A baculovirus encoded 16-kDa glycoprotein localizes near the nuclear membrane of infected cells.

An open reading frame (ORF 2) located upstream of the polyhedron envelope protein gene of Orgyia pseudotsugata multicapsid nuclear polyhedrosis virus (OpMNPV) was cloned in frame into a trpE expression vector. The fusion protein produced by this construct was used for the production of a monospecific antiserum. Western blot analysis of OpMNPV-infected Lymantria dispar cells detected a 16-kDa protein at 24 hr postinfection. The 16-kDa protein was determined to be N-glycosylated by tunicamycin treatment of infected cells. Immunofluorescence microscopy localized the 16-kDa protein to foci of intense cytoplasmic staining near the nuclear membrane. Immunoelectron microscopy indicated that the 16-kDa protein is associated with lamellar-like structures peripheral to the nuclear membrane and with envelopes of virus that have budded into the cytoplasm.

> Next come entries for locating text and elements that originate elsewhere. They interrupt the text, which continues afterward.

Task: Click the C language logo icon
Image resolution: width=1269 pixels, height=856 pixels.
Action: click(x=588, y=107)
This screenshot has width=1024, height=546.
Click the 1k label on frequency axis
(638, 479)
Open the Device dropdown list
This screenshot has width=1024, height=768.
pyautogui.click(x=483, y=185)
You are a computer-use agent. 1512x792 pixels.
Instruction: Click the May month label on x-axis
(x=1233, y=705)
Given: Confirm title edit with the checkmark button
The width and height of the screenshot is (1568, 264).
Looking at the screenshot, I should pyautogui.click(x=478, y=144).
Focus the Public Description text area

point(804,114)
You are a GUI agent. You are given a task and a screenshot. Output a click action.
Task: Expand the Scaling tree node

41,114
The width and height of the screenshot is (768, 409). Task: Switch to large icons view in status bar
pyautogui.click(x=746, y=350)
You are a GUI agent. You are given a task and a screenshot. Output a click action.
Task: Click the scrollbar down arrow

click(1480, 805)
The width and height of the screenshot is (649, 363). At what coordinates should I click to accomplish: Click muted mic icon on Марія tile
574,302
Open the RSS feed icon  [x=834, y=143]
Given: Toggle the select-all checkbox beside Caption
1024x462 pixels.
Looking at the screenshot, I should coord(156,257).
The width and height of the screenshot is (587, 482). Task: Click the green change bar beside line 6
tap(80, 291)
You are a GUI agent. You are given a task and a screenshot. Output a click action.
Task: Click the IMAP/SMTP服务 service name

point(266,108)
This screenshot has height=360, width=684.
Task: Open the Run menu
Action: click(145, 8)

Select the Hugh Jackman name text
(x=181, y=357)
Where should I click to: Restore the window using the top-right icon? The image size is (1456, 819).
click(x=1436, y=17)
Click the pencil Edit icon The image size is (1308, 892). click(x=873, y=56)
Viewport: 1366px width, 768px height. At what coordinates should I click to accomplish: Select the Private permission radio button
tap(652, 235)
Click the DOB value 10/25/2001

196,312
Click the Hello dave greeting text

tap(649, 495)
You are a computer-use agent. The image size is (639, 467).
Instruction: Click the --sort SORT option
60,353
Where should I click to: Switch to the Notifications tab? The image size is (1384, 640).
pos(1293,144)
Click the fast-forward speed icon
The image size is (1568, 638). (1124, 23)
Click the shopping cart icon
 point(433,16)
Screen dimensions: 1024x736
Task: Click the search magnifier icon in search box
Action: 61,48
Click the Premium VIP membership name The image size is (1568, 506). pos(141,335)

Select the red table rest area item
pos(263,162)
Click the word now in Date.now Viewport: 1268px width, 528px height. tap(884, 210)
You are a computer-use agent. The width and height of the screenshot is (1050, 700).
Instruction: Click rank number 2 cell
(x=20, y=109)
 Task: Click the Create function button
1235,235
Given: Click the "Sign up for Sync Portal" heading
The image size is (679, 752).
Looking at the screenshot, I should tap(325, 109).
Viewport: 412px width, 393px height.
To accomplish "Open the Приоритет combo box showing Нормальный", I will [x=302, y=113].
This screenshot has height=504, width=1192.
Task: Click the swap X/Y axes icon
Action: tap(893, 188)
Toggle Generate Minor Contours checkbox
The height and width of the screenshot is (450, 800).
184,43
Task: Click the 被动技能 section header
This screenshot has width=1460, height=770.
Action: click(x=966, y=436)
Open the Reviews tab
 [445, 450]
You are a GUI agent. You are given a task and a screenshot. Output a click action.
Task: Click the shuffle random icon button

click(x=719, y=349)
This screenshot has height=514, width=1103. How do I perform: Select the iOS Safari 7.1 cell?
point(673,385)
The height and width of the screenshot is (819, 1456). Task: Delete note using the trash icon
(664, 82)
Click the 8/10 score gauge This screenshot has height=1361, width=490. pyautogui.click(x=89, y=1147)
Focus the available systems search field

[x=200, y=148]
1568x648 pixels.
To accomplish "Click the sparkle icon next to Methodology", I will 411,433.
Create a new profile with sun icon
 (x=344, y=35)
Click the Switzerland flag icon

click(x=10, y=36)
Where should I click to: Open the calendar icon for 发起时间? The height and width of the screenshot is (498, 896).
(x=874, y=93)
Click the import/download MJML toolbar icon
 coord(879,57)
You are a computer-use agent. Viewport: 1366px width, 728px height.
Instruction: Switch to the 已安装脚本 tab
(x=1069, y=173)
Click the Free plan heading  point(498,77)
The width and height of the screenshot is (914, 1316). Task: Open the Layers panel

The 16-kDa protein was not associated with extracellular budded or polyhedron-derived virions.

A 37-kilodalton glycoprotein from a baculovirus of Orgyia pseudotsugata is localized to cytoplasmic inclusion bodies.

The gene encoding a 37-kDa glycoprotein (gp37) of Orgyia pseudotsugata multinucleocapsid nuclear polyhedrosis virus (OpMNPV) was located and sequenced. gp37 of OpMNPV was found to have 62 and 37% amino acid sequence identity with gp37 of Autographa californica multinucleocapsid nuclear polyhedrosis virus (AcMNPV) and with a protein reported to be a component of occlusion bodies from Choristoneura biennis entomopoxvirus, respectively. The mRNA start site of the OpMNPV gp37 gene was mapped within a late promoter sequence (TTAAG). A TrpE fusion protein containing 55% of the OpMNPV gp37 gene amino acid sequence was used to generate a monospecific antiserum. Western immunoblot analysis of OpMNPV-infected Lymantria dispar cells detected gp37 beginning at 24 h postinfection. Immunoelectron microscopy indicated that the protein is concentrated in cytoplasmic inclusion bodies late in infection. In contrast to gp37 of AcMNPV which was present in the matrix of occlusion bodies, OpMNPV gp37 was not observed in this location. Neither OpMNPV nor AcMNPV gp37 was associated with the polyhedron envelope.

Immunocytochemical characterization of p24, a baculovirus capsid-associated protein.

An open reading frame (ORF 1) located upstream of the polyhedron envelope protein gene in the Orgyia pseudotsugata multinucleocapsid nuclear polyhedrosis virus (OpMNPV) genome was cloned in-frame into a trpE bacterial expression vector. The fusion protein produced by this construct was used for the preparation of a monospecific antiserum. Western blot analysis of extracts from OpMNPV-infected Lymantria dispar cells and Autographa californica NPV (AcMNPV)-infected Spodoptera frugiperda cells detected a 24K protein late in infection. This antiserum also reacted with a 24K protein in preparations of budded and polyhedra-derived virus from OpMNPV and AcMNPV. The 24K protein was not N-glycosylated. Immunoelectron microscopy confirmed that the OpMNPV p24 is associated with nucleocapsids of budded and polyhedra-derived virions.